"Hi, I have recently been getting extremely lightheaded and sometimes shaky whenever I smoke weed. I feel off balance when I walk and sometimes feel like I’m going to pass out. This never happens to me, I usually smoke at least three times a day and my tolerance was very high. I started getting this bad high about two weeks ago. I went on a trip and didn’t smoke for 2 nights and when I came back I used my dab pen and felt awful and it hasn’t gotten better. Is this something that happens to people?
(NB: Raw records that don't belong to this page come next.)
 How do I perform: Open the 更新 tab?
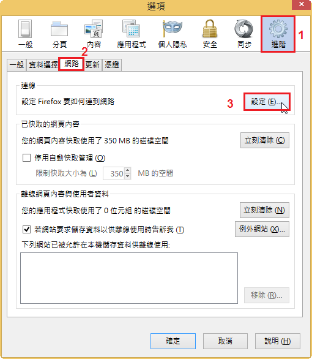coord(92,65)
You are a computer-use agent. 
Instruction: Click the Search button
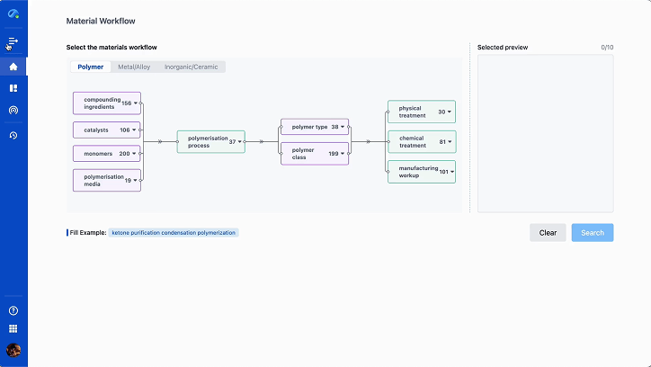coord(593,233)
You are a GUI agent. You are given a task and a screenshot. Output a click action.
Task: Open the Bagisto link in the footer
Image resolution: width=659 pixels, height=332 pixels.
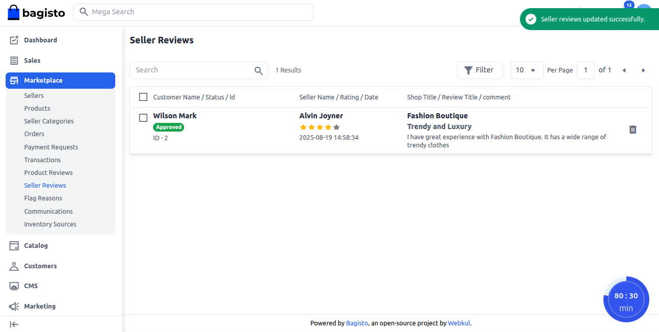(357, 323)
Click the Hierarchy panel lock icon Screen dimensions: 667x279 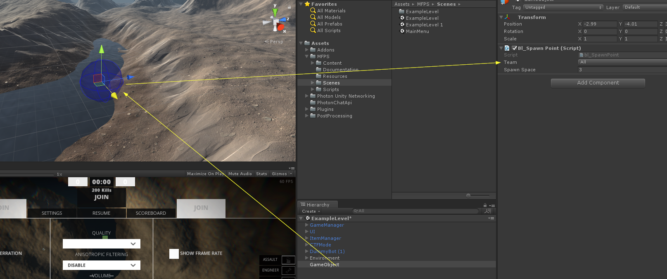[485, 205]
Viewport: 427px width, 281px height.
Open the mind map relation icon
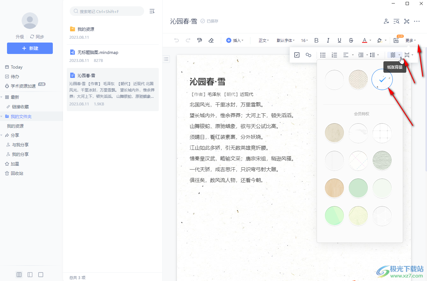click(407, 21)
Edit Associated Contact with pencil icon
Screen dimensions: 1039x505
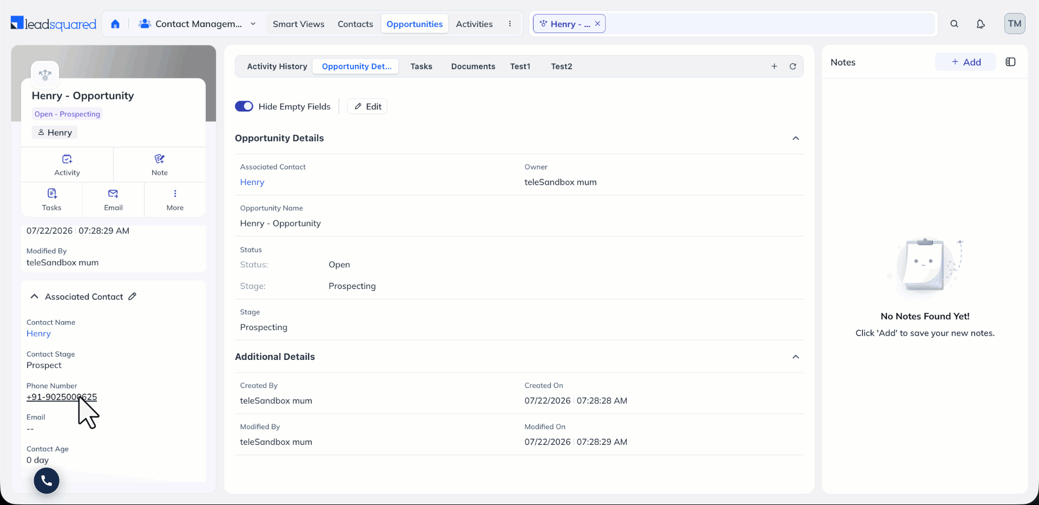tap(133, 297)
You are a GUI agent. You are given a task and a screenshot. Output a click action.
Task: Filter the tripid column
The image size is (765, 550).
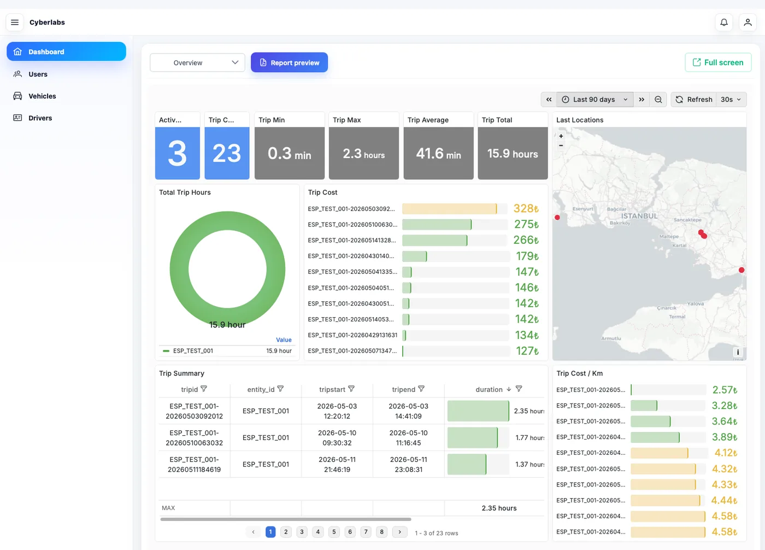[x=204, y=389]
And if so is there something that I can do?"
Is it possible that things might have changed in your regular routine such as your diet or medication and the culprit may not be cannabis?
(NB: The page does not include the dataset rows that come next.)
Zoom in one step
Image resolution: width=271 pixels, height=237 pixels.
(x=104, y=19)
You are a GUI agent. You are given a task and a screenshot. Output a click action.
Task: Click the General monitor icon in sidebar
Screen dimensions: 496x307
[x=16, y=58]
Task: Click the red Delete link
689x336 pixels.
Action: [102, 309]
Also, it may just be that the particular concentrate (dab) that you are consuming has pesticides, or the flowers had mold on them before it was turned into a concentrate and that may be causing your body to have this reaction?
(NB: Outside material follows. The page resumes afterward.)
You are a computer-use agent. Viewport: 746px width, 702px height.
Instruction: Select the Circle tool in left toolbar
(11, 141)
There can be numerous things- these are just guesses as I am not a doctor.
While I can’t say for sure what is happening, cannabis does have cardiovascular effects – mainly increased heart rate, slightly increased blood pressure, and on occasion can produce marked orthostatic hypotension. Orhtostatic hypotension is a phenomenon when one stands up suddenly, blood pressure drops markedly, which can lead to dizziness or even fainting.
And since you are a very heavy daily user who took two days off from concentrated cannabis products, your body may be more prone to experience these effects on blood pressure regulation and heart rate.
However, the best piece of advice I can give you is to decrease the amount of cannabis/concentrated dramatically. I advise that you steadily ween yourself from cannabis to a more reasonable amount – just enough to treat your medical condition(s); doing so would help prevent side effects occurring such as your recent issue.
I’d also advise you discard your current pen and any of the concentrate involved in your reaction. You should consult your primary care physician and give full disclosure of the events involved with your reaction.